Author Archives: Eva Sibinga

Revised Project Proposal: Freedom of Speech*

Team Members and roles

Eva: Developer + research/text analysis
Joanne: Developer + research/text analysis
Kevin: UX/UI lead + research/text analysis
Martin: Project Manager + research/text analysis
Outreach: we will assign this task time and space, rather than assigning it to a specific person (i.e. we plan to devote collective and individual time to outreach on a weekly/biweekly basis, since there isn’t one obvious person to take the lead on it)

Abstract

Freedom of Speech* is a web project that helps users to understand the First Amendment right to freedom of speech through interactive visualizations of Supreme Court verdicts that have expanded or contracted the definition of “free speech” over the history of the United States. The project aims to dispel misconceptions about the First Amendment (specifically its blanket protection of freedom of speech) as static and limitless, and to illustrate how historical circumstances, diplomatic relationships, or the realities of race, class, religion, and other aspects affect whether and how free speech has been protected by the U.S. government.

We’ll focus on an effective combination of clean user interface and an entry-level approach to the gargantuan field of Supreme Court case precedent within the issue of First Amendment freedom of speech in order to capture a user’s attention for educational purposes. With those two foundations — clean UI and digestible content — in mind, this web project aims to offer a humanistic inquiry of the sticky relationship between the letter of the law and the cases that define its actual implementation through a robust, beautiful, functional, data-driven web app. Its focus on the goal of improving critical thinking skills, and fostering a better-informed civic populace around a topic that is today largely synonymous with social media, makes it poised to be an effective Digital Humanities tool.

As the U.S. comes to terms with what free speech means in the internet age, a baseline literacy and understanding of the concept becomes increasingly important; leaving the populace with a question that this project will be built to answer: What does ‘freedom of speech’ really mean?

Very brief environmental scan

Legal language is largely inaccessible to those without an educational or institutional background in law. In addition, Supreme Court verdicts are lengthy and tedious to read and understand. As such, most of the general public is unfamiliar with how the law works, and does not realize that the legislation and/or constitution are really just the beginning in determining what is considered “legal”: Indeed—as it pertains to the freedom of speech—while the First Amendment may be understood as a determining, theoretical base, individual cases and case law determine how the freedom of speech is practiced. Not only that, but most people do not even understand what the First Amendment is. Thus, Freedom of Speech* seeks to make case law (particularly Supreme Court verdicts) more accessible and easy to understand, as to better elaborate to users how particular issues (such as partisanship) relate to the freedom of speech.
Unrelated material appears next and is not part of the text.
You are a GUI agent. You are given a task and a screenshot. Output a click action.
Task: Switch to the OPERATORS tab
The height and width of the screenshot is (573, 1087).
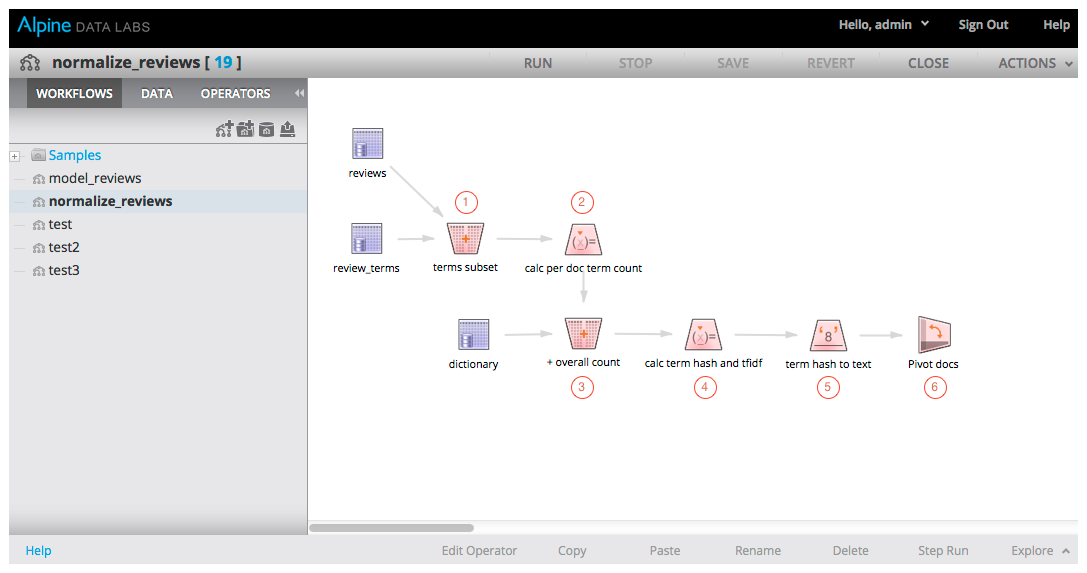click(235, 94)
While there are plenty of papers and case studies that have similarly tackled the lack of understanding surrounding the First Amendment, there are currently few data-oriented approaches. One similar project is the Supreme Court Database, which publishes data about every case that has been on the Supreme Court’s docket and has an analysis tool that allows users to select cases from a range of years and obtain a set of horizontal bar charts that show the frequency of the cases matching the parameters. However, while this project has an extremely broad scope with the aim to make case finding and analysis easier for legal scholars, Freedom of Speech* seeks instead to not only focus on the narrow topic of cases revolving around the issue of First Amendment freedom of speech, but also make SCOTUS-level case law more accessible to a general population. Additionally, while the Supreme Court Database’s analysis tool only provides simple bar charts that visualize the frequency of a certain subset of SCOTUS cases, our project seeks to create more complex data visualizations that illustrate the spatial dimensions of Supreme court verdicts: that is, visualize how the complex web of case law, courts, judges, appointing politicians, and political parties partake in determining how the freedom of speech is interpreted and understood.

There is a notable gap with regard to the intersection of innovative data visualization and legal data research, where you will find information about the Supreme Court on a site like Oyez, but not much in the way of visuals. We seek to fill that lacuna with this project—by creating a tool that eases the point of entry into the sphere of legal rights using clean web design and incisive visuals, we hope to open a door for others to create works that go beyond our scope and make the entirety of the legal field accessible to all.

What technologies will be used?

Most of our data work can be done with Python. We have already begun using BeautifulSoup to pull Supreme Court content from the Justia website and prepare it for text analysis. We may explore topic modeling or other forms of text analysis for analyzing and organizing the text data, but that determination depends to some extent on the cleanliness and existing categorizations of the text data we get from Justia, and on our ability to manually encode and clean it. We’ll likely use Voyant as a starting place that’s accessible to all members of our group, and may use Python or R for further text analysis if it seems interesting and worth the time and effort.

Web development will be done in HTML, CSS, and Javascript. Any data visualizations will likely be done in d3.js and vanilla Javascript. We may use Vue for a coding framework.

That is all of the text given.